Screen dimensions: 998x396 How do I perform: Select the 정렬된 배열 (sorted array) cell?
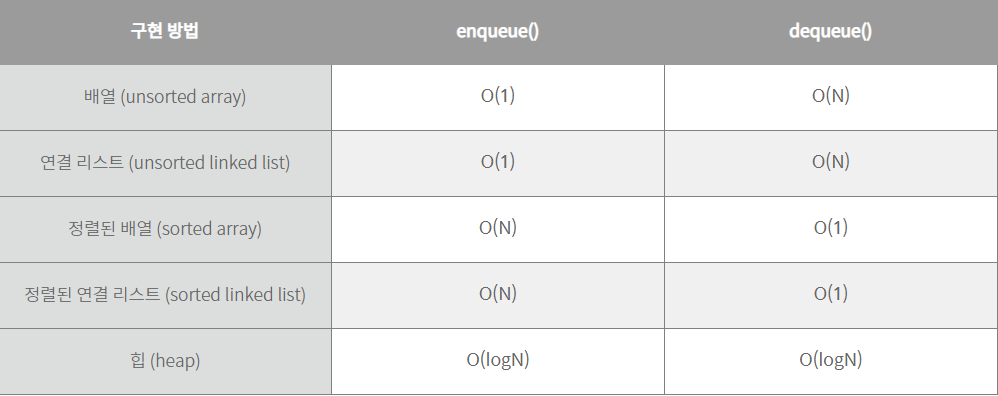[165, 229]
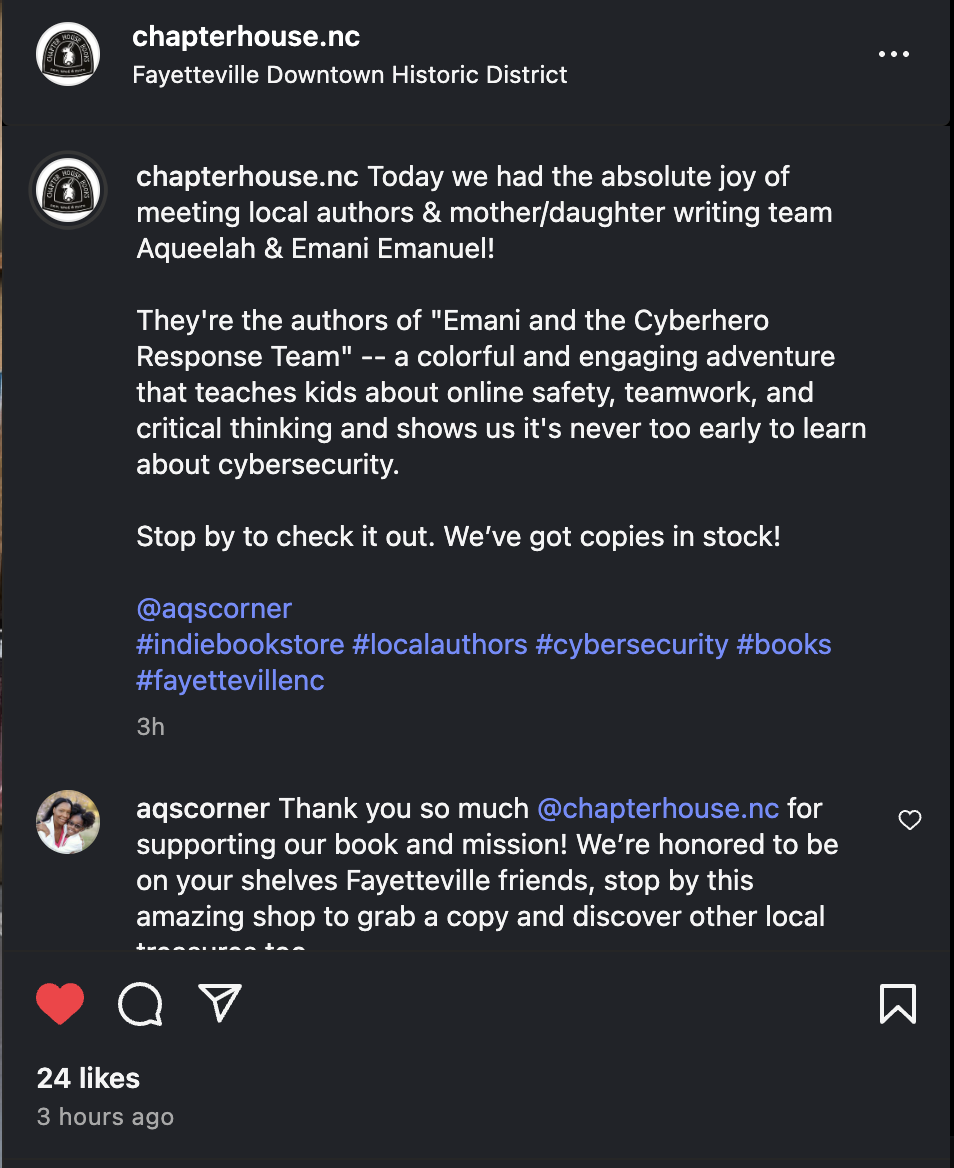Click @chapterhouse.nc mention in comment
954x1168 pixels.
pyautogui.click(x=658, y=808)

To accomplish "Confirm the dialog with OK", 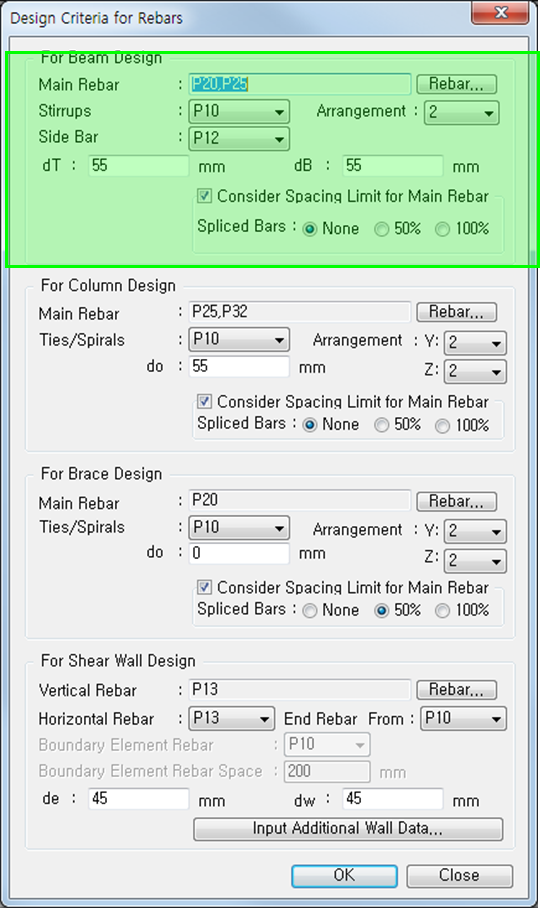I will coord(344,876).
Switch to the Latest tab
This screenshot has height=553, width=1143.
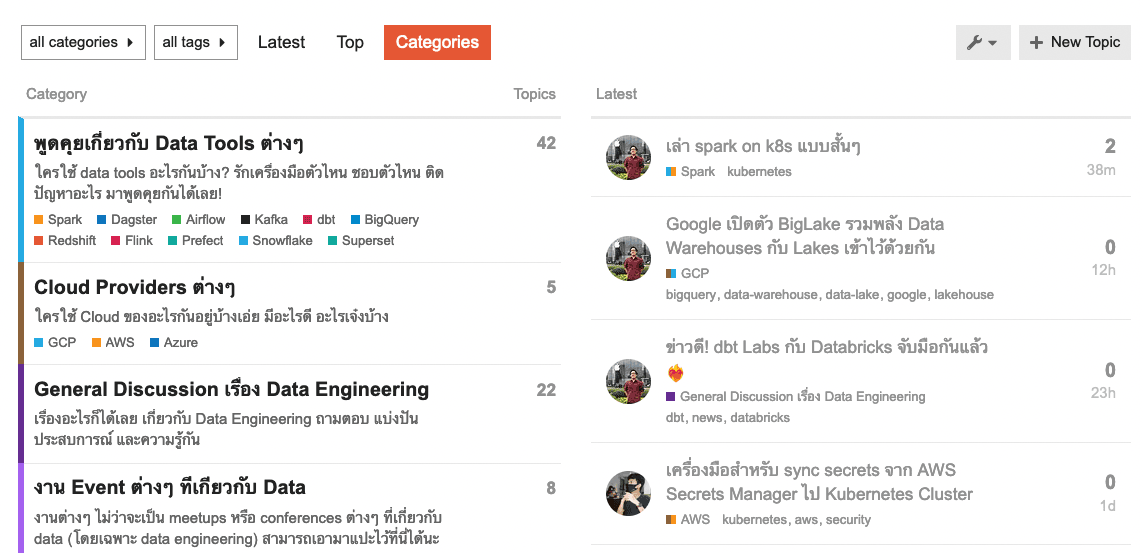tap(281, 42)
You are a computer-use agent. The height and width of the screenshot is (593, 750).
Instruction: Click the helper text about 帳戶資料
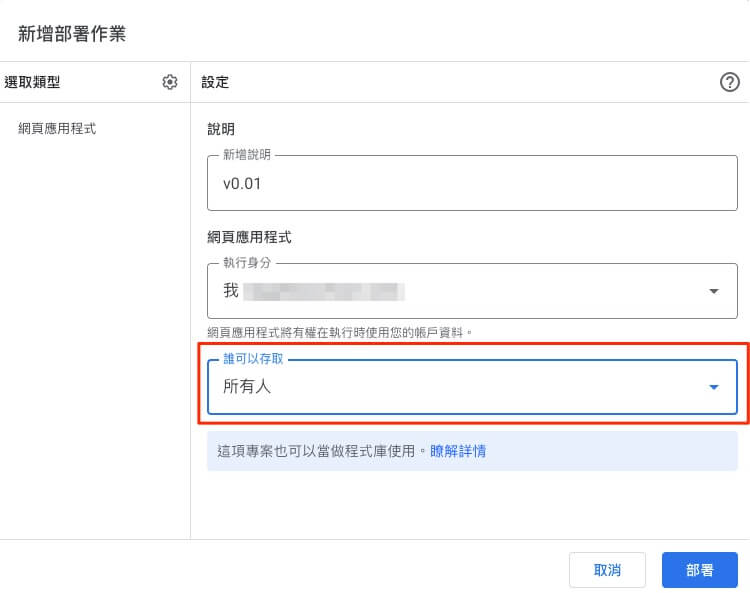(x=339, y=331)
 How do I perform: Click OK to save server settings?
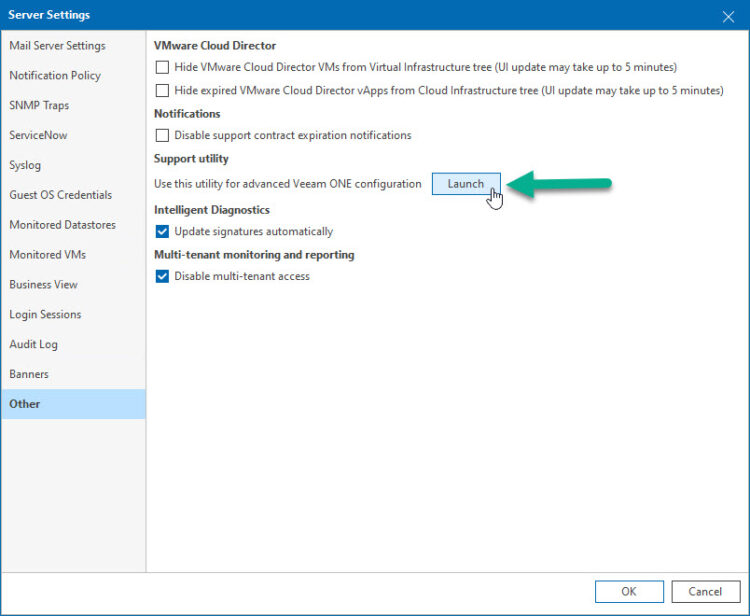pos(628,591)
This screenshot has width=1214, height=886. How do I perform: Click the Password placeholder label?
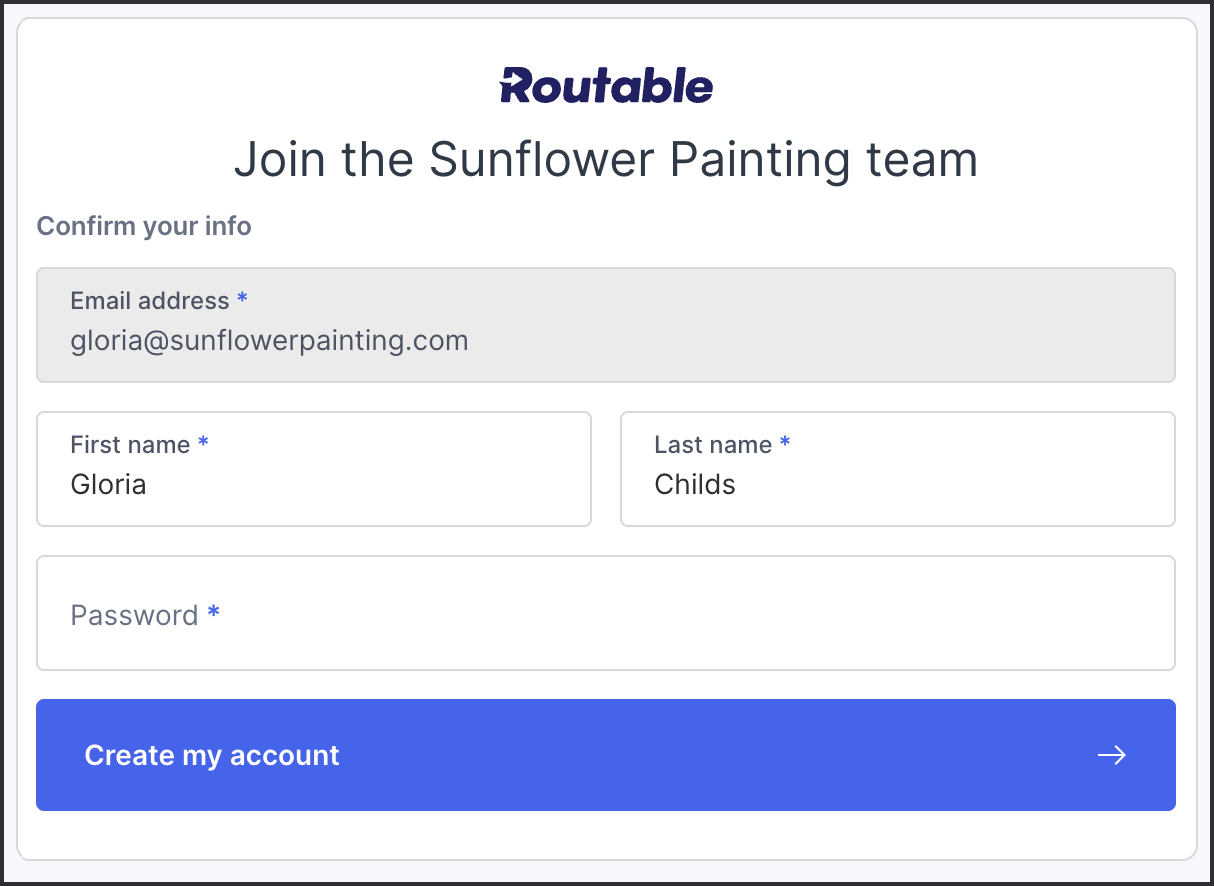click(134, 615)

■ **Problem description**:
Every line from the one containing "Instruction: Click the helper text about 帳戶資料" through the end of the listing is to be copied exactly; the pictures are not.

■ **Written answer**:
Instruction: Click the helper text about 帳戶資料
(x=339, y=331)
 How do I perform: Click OK to save server settings?
pos(628,591)
This screenshot has width=1214, height=886. How do I perform: Click the Password placeholder label?
click(134, 615)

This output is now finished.